To evaluate different aspects of VAEs I trained a Vanilla autoencoder and VAE with different KLD term weights.
Note that, I used the MNIST hand-written digits dataset to train networks with input size 784=28*28 and latent size 30 dimensions. Although for data samples in range of [0, 1] we normally use a Sigmoid activation function, I used a Tanh for experimental reasons.
Vanilla Autoencoder:
Autoencoder(
(encoder): Encoder(
(nn): Sequential(
(0): Linear(in_features=784, out_features=30, bias=True)
)
)
(decoder): Decoder(
(nn): Sequential(
(0): Linear(in_features=30, out_features=784, bias=True)
(1): Tanh()
)
)
)
Afterward, I implemented the VAE model as shown in the following code blocks. I trained this model with different KLD weights from the set {0.5, 1, 5}.
class VAE(nn.Module):
def __init__(self,dim_latent_representation=2):
super(VAE,self).__init__()
class Encoder(nn.Module):
def __init__(self, output_size=2):
super(Encoder, self).__init__()
# needs your implementation
self.nn = nn.Sequential(
nn.Linear(28 * 28, output_size),
)
def forward(self, x):
# needs your implementation
return self.nn(x)
class Decoder(nn.Module):
def __init__(self, input_size=2):
super(Decoder, self).__init__()
# needs your implementation
self.nn = nn.Sequential(
nn.Linear(input_size, 28 * 28),
nn.Tanh(),
)
def forward(self, z):
# needs your implementation
return self.nn(z)
self.dim_latent_representation = dim_latent_representation
self.encoder = Encoder(output_size=dim_latent_representation)

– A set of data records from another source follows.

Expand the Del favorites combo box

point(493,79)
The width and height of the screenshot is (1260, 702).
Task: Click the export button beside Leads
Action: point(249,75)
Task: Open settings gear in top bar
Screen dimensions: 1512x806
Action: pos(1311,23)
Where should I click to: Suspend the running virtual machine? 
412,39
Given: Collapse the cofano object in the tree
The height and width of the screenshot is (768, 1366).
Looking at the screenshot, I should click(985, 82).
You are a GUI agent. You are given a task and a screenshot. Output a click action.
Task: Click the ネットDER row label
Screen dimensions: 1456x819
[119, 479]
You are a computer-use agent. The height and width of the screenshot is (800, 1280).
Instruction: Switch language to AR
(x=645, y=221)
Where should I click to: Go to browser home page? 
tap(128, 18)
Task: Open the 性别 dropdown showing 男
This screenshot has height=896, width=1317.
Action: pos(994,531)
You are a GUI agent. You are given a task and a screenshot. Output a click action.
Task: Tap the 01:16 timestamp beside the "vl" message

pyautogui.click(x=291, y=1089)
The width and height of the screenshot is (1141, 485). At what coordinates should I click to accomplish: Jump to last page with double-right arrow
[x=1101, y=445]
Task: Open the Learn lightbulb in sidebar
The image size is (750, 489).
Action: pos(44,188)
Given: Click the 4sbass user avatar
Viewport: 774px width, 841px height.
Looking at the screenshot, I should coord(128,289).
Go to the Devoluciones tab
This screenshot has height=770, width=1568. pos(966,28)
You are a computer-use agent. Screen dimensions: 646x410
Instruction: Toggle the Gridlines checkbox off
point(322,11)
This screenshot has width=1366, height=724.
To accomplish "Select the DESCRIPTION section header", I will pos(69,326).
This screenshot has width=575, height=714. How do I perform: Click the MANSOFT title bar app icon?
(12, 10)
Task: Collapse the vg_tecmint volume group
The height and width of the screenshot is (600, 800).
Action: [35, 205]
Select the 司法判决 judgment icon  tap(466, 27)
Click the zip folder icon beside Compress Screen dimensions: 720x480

self.mu_layer = nn.Linear(self.dim_latent_representation, self.dim_latent_representation)
self.logvar_layer = nn.Linear(self.dim_latent_representation, self.dim_latent_representation)
self.decoder = Decoder(input_size=dim_latent_representation)
# Implement this function for the VAE model
def reparameterise(self, mu, logvar):
if self.training:
std = logvar.mul(0.5).exp_()
eps = std.data.new(std.size()).normal_()
return eps.mul(std).add_(mu)
else:
return mu
def forward(self,x):
# This function should be modified for the DAE and VAE
x = self.encoder(x)
mu, logvar = self.mu_layer(x), self.logvar_layer(x)
z = self.reparameterise(mu, logvar)
return self.decoder(z), mu, logvar
Here you can see output results from different models. I also visualized the 30 dimensional latent space in 2D using sklearn.manifold.TSNE transformation.
We observe a low loss value for the vanilla autoencoder with 30D bottleneck size which results in high-quality reconstructed images. Although loss values increased in VAEs, the VAE arranged the latent space such that gaps between latent representations for different classes decreased. It means we can get better manipulated (mixed latents) output. Since VAE follows an isotropic multivariate normal distribution at the latent space, we can generate new unseen images by taking samples from the latent space with higher quality compared to the Vanilla autoencoder. However, the reconstruction quality was reduced (loss values increased) since the loss function is a weighted combination of MSE and KLD terms to be optimized where the KLD term forces the latent space to resemble a Gaussian distribution. As we increased the KLD weight, we achieved a more compact latent space closer to the prior distribution by sacrificing the reconstruction quality.